The immediate issue is what do we do with the dataset?  We know that the methods for the data collection are not known, and that there could be unknown biases.  However, there is no additional data pertaining to the percentages of vegetarianism.  I know that the errors range between four and seven percent for individual states.  While, this makes me a bit quesy to say and do, we will use the percentages from the graphic as-is.  This does introduce some error to the graphic, which I will attempt to account for.  However, if it cannot be done, we should still be able to pull out overall trends.

Since we did like the map idea as it does show a geographic trend, and showing trends are good things, I sketched a map of India with the circles on top.  Except, this time, the shade of the circles would represent only the vegetarian percentage, while the area represented the population.

Sketch 1 - Circles represent population, and shade represents percent vegetarian.
Sketch 1 – Circles represent population, and shade represents percent vegetarian.

If you look really hard at this, you can see some really faint circles.  That’s because a few areas have very small percentages of vegetarians.  This sketch does achieve the objective of showing that the more vegetarian population is more to the northwest region of India.  I think I can do better.

In the next sketch, I added a gradient, since that would ensure that I can show the range of vegetarianism in the various regions.  For fun, I also attached labels to it:

Sketch 2 – Color gradient, where yellow is non-vegetarian and blue is vegetarian. Labels added for fun.

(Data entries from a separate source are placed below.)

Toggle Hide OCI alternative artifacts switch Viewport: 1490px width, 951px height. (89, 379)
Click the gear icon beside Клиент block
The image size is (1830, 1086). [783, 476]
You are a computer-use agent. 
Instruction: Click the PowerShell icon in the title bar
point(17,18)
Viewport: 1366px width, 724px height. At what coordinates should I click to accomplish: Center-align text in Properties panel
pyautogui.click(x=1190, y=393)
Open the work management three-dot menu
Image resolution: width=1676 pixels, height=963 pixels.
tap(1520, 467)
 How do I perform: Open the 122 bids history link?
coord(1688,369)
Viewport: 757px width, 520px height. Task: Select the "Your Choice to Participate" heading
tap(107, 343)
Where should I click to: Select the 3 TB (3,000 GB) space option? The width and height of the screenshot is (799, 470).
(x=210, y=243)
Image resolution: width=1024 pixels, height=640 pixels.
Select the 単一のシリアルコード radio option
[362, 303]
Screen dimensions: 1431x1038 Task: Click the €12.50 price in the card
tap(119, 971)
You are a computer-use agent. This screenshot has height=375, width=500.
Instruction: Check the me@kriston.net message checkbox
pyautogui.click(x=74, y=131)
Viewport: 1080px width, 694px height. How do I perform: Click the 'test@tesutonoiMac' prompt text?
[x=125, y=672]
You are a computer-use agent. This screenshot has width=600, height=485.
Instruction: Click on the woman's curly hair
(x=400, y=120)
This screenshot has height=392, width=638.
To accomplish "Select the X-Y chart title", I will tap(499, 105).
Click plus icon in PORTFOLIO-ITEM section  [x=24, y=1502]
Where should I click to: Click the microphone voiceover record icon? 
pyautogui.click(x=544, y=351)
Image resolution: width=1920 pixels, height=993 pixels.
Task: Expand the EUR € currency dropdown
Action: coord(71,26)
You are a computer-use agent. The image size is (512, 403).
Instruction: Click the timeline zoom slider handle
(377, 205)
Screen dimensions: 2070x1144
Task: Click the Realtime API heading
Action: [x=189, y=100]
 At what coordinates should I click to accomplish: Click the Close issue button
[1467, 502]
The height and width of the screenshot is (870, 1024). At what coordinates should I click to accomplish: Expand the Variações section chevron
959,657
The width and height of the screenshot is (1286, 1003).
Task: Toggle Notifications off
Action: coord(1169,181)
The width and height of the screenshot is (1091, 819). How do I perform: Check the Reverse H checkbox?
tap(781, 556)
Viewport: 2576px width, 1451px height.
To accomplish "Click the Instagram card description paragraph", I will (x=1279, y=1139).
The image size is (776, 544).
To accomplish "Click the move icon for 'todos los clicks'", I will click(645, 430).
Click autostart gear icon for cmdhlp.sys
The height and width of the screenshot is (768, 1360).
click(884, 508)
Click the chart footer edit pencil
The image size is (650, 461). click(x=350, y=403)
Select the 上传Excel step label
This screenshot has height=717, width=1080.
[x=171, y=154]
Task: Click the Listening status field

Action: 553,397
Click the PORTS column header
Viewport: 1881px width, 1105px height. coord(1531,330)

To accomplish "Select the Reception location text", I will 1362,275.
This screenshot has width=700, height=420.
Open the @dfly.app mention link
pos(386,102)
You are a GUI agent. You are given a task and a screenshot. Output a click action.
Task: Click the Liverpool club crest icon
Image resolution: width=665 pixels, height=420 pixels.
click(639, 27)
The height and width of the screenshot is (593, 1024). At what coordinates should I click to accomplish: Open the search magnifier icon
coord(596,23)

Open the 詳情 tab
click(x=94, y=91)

Sketch 2 I think is getting better, you can see the trend of vegetarianism to the northwest, and non-vegetarianism to the southeast.  Also, I realize that placing the names of the individual states, does not actually add much information, since the map already shows it.  Since this map was presented to an Indian audience (it was Huffington Post India), it’s safe to assume they generally know where their states are located.  So, adding those labels would be a waste of data-ink.  The color gradient did work out nicely, though, with our color-blind friendly coloring.

I got to thinking, I could attempt to put the gradient on the individual states.  However, that would just do everything we hate about map graphics where we commonly equate  area with population.  By looking at the map above, it’s clear that population and areas differ greatly across these many states.

I did think that there was something interesting about the geographic position, which are namely the latitude and the longitude.  The map itself was not that relevant.  Going back to the basic Tufte principles, we should strive for the minimal amount of data-ink.  After doing some complex geo-mapping and overlaying of a gradient, I went back to basics and attempt to graph these scatterplots.

Sketch 3 – Simple Scatterplot of North Latitude Versus Percentage Vegetarian

That’s a beautiful graph!  It’s simple, and we can see that as you go farther north (increasing degrees north latitude) that the population is a general trend to be vegetarian, although there is a wide swath of possibilities there.  There is not a ton of extra ink, just enough to be descriptive.  I did think about putting in a trend-line, but I thought that would be extraneous, as your eye naturally tells you there is a trend.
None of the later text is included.